Travail demandé:
**a.** Répondez à ces questions sur l'extrait :
(i) Où Ranek va-t-il chercher le marteau ?
(ii) À quoi la bouche de Fred est-elle comparée ?
(iii) Que fait Deborah au moment où elle lâche prise ?
**b.** D'après l'extrait, pourquoi Ranek sait-il qu'arracher la dent ne sera pas facile ? Répondez en une à trois phrases.

Extrait choisi:
Ranek savait que ce ne serait pas une mince affaire d’arracher la dent. La bouche de Fred était rigide comme du vieux bois, et les lèvres serrées comme s’il avait su dans son dernier souffle qu’on essaierait de la lui voler. (…) Ranek ne fut pas long à réfléchir. Il alla dans la cour chercher le marteau. Au début, Deborah ne s’était pas interposée. Elle l’avait observé en silence pendant qu’il inspectait, visage fermé, la bouche du mort. Mais lorsqu’il revint de la cour et se mit à forcer les lèvres récalcitrantes à coups de marteau, elle s’agrippa à son bras en pleurant pour l’empêcher de profaner le mort. Il lutta un moment avec elle, quand tout à coup elle lâcha prise et s’effondra par terre à côté du corps. (…) Ayant de nouveau les coudées franches, il poursuivit son travail. Les lèvres défoncées de Fred devenaient sous ses coups de la bouillie sanglante. »

Items répertoriés:

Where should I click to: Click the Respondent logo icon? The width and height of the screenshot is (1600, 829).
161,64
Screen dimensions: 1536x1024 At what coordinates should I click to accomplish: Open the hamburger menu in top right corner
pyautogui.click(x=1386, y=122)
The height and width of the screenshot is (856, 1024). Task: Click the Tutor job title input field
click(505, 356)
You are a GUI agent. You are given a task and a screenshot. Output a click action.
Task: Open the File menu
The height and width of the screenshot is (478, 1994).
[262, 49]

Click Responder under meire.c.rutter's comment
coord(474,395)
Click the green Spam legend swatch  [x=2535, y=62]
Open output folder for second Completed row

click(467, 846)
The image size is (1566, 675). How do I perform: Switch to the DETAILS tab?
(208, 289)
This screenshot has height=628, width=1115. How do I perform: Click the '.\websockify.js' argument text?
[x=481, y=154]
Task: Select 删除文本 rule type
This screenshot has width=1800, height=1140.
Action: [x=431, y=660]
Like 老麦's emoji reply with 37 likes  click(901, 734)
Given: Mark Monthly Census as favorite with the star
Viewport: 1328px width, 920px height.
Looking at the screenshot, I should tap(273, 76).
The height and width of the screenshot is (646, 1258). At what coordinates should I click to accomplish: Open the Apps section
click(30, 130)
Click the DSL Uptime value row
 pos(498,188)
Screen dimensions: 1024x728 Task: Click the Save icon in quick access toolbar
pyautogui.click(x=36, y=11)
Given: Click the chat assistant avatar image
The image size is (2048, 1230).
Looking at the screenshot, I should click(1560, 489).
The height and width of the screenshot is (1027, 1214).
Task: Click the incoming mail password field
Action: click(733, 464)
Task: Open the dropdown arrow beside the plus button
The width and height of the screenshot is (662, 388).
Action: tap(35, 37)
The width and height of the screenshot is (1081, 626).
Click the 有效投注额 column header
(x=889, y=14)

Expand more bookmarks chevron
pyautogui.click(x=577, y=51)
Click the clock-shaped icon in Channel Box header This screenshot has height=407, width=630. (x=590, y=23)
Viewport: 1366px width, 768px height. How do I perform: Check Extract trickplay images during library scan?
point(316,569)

Réponses par tâche:
**a.**
(i) Dans la cour.
(ii) À du vieux bois, tant elle est rigide.
(iii) Elle s'effondre par terre à côté du corps.

**b.** La bouche de Fred est rigide comme du vieux bois. Ses lèvres sont aussi serrées que s'il avait su, dans son dernier souffle, qu'on essaierait de la lui voler.